» PROBLEM TO SOLVE:
Write out the rows below, unchanged, between the line holding "I will pos(20,21)." and the line holding "will (226, 42).", inclusive.

» GIVEN ENTRIES:
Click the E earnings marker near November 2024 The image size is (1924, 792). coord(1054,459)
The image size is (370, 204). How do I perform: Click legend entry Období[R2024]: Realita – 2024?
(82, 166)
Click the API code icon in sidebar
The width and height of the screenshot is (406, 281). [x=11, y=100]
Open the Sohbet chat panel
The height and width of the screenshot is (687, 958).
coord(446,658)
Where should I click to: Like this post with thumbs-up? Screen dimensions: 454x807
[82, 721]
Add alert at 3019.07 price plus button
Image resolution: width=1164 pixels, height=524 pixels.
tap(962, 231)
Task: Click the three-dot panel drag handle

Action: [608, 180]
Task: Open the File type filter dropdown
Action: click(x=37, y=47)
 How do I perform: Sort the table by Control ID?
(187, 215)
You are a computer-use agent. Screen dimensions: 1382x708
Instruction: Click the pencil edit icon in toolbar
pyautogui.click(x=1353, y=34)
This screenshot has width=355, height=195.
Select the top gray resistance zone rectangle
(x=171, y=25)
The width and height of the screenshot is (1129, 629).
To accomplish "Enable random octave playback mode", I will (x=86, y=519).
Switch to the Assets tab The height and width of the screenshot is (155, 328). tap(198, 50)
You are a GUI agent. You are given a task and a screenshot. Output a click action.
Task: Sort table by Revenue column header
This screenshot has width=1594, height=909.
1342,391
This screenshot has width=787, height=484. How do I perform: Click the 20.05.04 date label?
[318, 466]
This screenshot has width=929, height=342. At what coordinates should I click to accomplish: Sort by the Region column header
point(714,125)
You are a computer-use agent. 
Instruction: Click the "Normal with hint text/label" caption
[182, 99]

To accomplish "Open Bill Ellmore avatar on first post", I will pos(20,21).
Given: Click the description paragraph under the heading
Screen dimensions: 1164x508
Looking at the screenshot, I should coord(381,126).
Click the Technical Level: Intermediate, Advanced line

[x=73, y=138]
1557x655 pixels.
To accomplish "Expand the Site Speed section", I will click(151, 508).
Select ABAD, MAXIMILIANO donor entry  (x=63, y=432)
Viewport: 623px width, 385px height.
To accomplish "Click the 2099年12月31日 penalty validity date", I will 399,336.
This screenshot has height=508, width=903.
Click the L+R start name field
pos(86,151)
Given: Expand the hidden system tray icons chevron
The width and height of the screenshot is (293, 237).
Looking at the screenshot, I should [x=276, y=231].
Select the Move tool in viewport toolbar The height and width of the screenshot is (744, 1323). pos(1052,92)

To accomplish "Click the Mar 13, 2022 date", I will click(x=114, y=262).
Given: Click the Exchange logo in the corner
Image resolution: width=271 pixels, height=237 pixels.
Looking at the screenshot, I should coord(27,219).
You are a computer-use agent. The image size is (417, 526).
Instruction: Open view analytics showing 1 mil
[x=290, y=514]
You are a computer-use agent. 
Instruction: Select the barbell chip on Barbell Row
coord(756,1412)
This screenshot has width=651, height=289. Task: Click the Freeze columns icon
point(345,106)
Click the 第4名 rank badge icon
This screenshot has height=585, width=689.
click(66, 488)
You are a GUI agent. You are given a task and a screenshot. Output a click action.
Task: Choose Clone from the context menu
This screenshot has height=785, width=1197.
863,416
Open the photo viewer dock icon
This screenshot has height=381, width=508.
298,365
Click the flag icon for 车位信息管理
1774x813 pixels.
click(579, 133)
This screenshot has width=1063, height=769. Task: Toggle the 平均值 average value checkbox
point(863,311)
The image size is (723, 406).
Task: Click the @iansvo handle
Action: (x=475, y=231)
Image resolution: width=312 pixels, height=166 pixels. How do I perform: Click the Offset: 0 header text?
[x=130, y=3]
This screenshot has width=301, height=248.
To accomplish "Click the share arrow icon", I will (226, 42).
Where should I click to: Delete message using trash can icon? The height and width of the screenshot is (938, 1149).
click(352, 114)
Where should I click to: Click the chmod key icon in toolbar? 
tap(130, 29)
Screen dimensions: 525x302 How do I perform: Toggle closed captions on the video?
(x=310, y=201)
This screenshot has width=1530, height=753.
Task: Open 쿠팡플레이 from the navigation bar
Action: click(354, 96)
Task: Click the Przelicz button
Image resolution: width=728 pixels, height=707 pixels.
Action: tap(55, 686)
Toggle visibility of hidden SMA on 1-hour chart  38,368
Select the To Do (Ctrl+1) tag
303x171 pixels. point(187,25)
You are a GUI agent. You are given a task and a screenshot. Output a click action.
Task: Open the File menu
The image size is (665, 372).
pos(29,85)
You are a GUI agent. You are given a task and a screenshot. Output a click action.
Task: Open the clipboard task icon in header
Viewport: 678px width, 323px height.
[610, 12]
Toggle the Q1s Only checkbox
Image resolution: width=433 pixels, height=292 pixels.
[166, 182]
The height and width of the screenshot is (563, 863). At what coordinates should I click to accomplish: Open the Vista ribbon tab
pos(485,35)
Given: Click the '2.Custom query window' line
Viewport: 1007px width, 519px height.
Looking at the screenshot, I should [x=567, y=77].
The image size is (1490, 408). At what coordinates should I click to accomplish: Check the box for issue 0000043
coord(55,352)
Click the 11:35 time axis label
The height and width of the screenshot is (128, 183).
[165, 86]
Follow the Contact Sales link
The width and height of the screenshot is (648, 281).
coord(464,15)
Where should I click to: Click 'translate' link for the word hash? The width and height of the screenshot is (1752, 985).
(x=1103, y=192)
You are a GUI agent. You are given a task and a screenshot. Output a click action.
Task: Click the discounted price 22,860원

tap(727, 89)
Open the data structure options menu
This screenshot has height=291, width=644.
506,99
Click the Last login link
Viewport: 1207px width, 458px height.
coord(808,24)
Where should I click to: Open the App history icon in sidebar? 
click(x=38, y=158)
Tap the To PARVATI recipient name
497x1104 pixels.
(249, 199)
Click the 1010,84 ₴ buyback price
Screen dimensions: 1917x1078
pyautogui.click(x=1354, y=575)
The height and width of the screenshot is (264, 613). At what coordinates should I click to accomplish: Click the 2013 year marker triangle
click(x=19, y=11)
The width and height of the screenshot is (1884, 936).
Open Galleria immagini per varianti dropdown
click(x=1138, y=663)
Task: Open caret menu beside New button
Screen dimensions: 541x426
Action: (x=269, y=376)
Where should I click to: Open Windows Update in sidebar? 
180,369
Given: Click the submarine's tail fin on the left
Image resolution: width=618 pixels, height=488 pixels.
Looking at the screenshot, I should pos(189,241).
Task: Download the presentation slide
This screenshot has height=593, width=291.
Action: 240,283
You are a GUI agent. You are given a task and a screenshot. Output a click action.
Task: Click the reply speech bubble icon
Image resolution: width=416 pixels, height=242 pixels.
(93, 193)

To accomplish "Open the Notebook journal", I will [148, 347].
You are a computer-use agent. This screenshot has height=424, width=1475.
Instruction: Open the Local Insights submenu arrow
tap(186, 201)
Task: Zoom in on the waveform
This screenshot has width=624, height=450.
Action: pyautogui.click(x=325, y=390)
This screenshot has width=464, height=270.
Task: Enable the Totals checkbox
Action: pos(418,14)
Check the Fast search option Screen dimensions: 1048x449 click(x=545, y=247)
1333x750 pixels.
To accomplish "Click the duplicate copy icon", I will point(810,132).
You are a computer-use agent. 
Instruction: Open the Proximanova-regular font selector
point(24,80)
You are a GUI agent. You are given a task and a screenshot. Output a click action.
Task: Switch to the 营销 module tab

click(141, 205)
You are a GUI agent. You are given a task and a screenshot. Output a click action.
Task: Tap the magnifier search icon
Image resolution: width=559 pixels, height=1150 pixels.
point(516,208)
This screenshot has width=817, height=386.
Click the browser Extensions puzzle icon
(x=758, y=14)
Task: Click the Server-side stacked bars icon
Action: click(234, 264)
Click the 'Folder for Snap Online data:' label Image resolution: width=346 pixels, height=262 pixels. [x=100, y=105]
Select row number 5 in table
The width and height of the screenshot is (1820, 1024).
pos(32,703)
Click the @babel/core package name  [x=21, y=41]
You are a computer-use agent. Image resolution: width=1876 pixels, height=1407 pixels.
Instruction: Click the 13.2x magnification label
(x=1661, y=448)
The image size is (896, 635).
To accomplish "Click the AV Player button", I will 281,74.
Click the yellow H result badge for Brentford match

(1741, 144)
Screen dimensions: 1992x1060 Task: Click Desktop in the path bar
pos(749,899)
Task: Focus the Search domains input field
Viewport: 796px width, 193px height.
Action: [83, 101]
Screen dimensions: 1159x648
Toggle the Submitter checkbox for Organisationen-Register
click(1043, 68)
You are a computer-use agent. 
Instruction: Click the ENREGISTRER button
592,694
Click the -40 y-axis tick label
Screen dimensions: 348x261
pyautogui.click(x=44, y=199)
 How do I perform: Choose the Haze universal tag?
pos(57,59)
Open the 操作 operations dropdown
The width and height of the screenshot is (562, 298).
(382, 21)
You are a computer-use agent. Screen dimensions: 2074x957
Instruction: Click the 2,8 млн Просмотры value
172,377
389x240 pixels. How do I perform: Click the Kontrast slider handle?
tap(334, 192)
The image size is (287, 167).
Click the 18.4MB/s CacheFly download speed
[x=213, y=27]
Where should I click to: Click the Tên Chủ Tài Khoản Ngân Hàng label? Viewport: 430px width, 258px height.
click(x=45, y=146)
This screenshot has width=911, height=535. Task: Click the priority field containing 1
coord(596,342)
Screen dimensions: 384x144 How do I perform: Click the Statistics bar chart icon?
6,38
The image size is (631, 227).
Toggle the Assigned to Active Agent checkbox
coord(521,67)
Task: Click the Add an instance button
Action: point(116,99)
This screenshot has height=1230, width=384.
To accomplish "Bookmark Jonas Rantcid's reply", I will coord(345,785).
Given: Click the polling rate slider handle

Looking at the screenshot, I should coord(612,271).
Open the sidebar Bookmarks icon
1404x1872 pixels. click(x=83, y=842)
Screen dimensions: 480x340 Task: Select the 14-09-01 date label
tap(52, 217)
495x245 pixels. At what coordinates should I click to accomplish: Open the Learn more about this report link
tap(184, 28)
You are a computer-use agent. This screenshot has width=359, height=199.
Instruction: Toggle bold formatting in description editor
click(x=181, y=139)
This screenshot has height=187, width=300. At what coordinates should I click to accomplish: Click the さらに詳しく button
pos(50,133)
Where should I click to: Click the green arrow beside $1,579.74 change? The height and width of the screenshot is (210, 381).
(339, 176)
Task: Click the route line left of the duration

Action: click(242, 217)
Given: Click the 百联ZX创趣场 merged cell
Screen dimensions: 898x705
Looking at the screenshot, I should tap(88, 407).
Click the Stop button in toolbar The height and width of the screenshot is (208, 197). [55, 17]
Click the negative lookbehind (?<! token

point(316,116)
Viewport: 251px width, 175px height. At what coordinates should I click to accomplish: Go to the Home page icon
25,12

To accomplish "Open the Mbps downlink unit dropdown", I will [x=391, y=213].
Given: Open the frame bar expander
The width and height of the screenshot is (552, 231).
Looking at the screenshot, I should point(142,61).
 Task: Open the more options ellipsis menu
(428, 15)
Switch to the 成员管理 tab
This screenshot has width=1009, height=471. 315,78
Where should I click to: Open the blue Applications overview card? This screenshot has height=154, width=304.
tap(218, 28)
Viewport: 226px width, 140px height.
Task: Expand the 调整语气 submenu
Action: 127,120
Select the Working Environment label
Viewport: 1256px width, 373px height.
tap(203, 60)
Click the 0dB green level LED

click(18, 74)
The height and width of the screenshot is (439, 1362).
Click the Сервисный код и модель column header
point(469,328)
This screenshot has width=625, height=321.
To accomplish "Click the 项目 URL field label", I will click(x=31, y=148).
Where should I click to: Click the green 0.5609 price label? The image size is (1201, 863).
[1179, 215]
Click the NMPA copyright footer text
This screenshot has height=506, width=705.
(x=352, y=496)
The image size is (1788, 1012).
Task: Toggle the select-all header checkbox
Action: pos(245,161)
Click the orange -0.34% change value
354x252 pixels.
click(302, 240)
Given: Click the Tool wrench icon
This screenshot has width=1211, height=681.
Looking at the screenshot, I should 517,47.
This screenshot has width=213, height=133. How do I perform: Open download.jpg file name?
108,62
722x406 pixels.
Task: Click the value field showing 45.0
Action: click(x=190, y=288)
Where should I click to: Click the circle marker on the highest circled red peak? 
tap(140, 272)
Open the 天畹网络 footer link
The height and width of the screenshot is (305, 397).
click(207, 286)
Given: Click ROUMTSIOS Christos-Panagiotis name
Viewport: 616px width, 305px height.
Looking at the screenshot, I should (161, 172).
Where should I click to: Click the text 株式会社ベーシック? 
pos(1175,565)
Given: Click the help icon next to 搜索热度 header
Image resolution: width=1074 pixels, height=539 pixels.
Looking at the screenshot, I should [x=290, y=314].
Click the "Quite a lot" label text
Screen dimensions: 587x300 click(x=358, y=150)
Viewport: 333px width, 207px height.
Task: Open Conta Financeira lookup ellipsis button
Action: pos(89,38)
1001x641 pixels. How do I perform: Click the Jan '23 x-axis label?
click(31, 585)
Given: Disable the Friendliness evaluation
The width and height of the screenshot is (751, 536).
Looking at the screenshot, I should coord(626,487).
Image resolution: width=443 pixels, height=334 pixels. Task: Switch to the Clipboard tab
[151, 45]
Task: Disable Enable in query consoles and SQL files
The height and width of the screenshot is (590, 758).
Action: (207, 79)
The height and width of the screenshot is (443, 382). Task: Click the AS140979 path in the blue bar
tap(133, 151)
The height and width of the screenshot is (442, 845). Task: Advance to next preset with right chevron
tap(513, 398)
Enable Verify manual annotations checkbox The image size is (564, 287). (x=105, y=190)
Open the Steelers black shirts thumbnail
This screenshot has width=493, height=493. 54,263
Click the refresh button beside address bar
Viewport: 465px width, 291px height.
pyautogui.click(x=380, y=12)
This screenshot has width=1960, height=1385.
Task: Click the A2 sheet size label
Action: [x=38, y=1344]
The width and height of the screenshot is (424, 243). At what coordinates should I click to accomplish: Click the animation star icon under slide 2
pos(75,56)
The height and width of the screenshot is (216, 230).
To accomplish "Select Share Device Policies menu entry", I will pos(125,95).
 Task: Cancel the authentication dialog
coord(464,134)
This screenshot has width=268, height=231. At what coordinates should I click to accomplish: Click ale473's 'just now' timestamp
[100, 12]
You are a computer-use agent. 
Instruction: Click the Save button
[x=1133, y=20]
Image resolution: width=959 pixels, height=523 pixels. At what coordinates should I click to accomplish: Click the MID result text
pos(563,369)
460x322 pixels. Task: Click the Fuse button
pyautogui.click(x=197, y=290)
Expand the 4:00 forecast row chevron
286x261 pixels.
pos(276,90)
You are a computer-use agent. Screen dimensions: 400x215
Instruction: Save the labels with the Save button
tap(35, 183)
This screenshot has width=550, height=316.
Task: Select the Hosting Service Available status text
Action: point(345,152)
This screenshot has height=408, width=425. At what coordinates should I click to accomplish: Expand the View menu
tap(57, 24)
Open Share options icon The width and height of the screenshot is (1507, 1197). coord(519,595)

» FINAL RESULT:
To accomplish "Open Bill Ellmore avatar on first post", I will pos(20,21).
Given: Click the description paragraph under the heading
Screen dimensions: 1164x508
Looking at the screenshot, I should coord(381,126).
Click the Technical Level: Intermediate, Advanced line

[x=73, y=138]
1557x655 pixels.
To accomplish "Expand the Site Speed section", I will click(151, 508).
Select ABAD, MAXIMILIANO donor entry  (x=63, y=432)
Viewport: 623px width, 385px height.
To accomplish "Click the 2099年12月31日 penalty validity date", I will 399,336.
This screenshot has height=508, width=903.
Click the L+R start name field
pos(86,151)
Given: Expand the hidden system tray icons chevron
The width and height of the screenshot is (293, 237).
Looking at the screenshot, I should [x=276, y=231].
Select the Move tool in viewport toolbar The height and width of the screenshot is (744, 1323). pos(1052,92)

To accomplish "Click the Mar 13, 2022 date", I will click(x=114, y=262).
Given: Click the Exchange logo in the corner
Image resolution: width=271 pixels, height=237 pixels.
Looking at the screenshot, I should coord(27,219).
You are a computer-use agent. The image size is (417, 526).
Instruction: Open view analytics showing 1 mil
[x=290, y=514]
You are a computer-use agent. 
Instruction: Select the barbell chip on Barbell Row
coord(756,1412)
This screenshot has width=651, height=289. Task: Click the Freeze columns icon
point(345,106)
Click the 第4名 rank badge icon
This screenshot has height=585, width=689.
click(66, 488)
You are a GUI agent. You are given a task and a screenshot. Output a click action.
Task: Choose Clone from the context menu
This screenshot has height=785, width=1197.
863,416
Open the photo viewer dock icon
This screenshot has height=381, width=508.
298,365
Click the flag icon for 车位信息管理
1774x813 pixels.
click(579, 133)
This screenshot has width=1063, height=769. Task: Toggle the 平均值 average value checkbox
point(863,311)
The image size is (723, 406).
Task: Click the @iansvo handle
Action: (x=475, y=231)
Image resolution: width=312 pixels, height=166 pixels. How do I perform: Click the Offset: 0 header text?
[x=130, y=3]
This screenshot has width=301, height=248.
To accomplish "Click the share arrow icon", I will (226, 42).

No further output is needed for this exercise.